If this does not make you smile and/or laugh then you are not human
I begain writing this about a week ago, and am beginning to see some media reports supporting my argument below, thankfully. Hopefuly, these opposing opinions to current US Policy are not too late.
Recent media reports indicate a growing strain between US-Sino relations over the Chinese policy on currency valuation. The fervor of Chinese currency manipulation is once again bubbling within the United States.
The US, or at least those proponents of this agenda believe China’s cheap currency is artificially low and therefore is creating unnatural imbalances in global reserves and global trade.
In layman’s terms these folks think the shit we import from China is too cheap, giving Chinese manufacturers an unfair pricing advantage in global trade. As a result, dollars flow (as well as the currencies of other developed countries) into China and just stay there.
The logic being espoused now is that in order to correct these imbalances the Chinese should be letting their currency appreciate (at least against the dollar) by as much as 20-40% as of recent reports. This is a large movement as it pertains to currencies, and normally would be something that might happen naturally over the course of years, if not the better part of a decade.
Recent reports claim that a growing consensus of US policy makers want to see this kind of movement in the Chinese currency over a far shorter time frame.

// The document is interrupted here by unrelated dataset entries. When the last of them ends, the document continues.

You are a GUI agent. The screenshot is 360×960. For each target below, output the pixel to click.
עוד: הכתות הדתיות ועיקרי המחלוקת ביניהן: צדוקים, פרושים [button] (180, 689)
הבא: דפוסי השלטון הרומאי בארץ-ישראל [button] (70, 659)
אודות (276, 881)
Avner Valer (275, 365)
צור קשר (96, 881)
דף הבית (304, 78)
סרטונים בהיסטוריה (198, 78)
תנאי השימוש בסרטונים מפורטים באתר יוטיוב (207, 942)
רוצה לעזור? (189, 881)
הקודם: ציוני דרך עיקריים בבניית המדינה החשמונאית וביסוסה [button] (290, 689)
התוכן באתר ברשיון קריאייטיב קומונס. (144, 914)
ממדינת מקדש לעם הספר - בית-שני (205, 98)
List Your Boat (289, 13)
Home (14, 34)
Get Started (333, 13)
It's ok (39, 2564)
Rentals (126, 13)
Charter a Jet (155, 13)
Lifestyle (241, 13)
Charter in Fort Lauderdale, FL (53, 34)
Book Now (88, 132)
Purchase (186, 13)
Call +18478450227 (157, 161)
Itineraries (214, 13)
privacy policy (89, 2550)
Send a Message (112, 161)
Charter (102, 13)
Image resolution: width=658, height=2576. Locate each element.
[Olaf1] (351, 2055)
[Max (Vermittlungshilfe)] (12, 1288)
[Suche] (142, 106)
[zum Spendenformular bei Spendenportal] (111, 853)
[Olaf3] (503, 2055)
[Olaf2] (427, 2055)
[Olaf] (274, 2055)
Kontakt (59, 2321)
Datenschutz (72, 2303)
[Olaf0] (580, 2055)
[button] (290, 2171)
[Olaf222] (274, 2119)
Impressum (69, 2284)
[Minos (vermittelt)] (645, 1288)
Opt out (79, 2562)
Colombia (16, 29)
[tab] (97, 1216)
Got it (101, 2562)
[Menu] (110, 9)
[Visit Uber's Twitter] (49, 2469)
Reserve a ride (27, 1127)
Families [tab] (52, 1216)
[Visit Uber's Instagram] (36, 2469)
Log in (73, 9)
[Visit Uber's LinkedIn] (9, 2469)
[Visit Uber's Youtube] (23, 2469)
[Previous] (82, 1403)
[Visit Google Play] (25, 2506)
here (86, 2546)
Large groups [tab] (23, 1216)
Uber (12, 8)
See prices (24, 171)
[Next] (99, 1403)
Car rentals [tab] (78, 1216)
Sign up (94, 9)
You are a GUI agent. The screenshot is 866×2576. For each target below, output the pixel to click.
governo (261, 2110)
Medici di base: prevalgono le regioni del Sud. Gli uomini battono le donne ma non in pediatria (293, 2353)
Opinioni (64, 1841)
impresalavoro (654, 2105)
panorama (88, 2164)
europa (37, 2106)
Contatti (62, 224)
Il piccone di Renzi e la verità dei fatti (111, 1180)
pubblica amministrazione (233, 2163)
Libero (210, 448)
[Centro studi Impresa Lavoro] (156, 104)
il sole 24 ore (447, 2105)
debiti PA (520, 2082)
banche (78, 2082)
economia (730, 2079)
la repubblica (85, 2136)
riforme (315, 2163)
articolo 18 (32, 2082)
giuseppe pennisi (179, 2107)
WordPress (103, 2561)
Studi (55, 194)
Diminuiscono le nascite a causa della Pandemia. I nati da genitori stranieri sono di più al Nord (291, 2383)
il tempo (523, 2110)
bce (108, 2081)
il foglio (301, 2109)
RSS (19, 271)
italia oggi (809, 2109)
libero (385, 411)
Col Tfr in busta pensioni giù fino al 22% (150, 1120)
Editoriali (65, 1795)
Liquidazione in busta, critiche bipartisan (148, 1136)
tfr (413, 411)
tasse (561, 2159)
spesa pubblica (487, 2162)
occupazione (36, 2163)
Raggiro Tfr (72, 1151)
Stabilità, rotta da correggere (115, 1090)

For more than two decades US consumers have benefited directly and indirectly from a relatively weak Renminbi (Yuan). We were able to consume more Chinese imported / manufactured goods for less money. Indirectly this helped to keep inflation in check, and benefited industries who were able to capitalize on China’s relentless demand for natural resources and those companies who were able to arbitrage the cheap cost of Chinese labor.
Now that US unemployment stands as high as it has been in over a generation, America seems abruptly convinced that part of our troubles have arisen from the fact that our finished goods cannot compete with the prices of Chinese finished goods and therefore China is “keeping a good man down”. Funny we don’t consider our legacy cost structures part of the problem.
If not absurd, the evangelical approach supporting a rapid rise in the Renminbi is at least short sighted, and may actually dangerous for the US.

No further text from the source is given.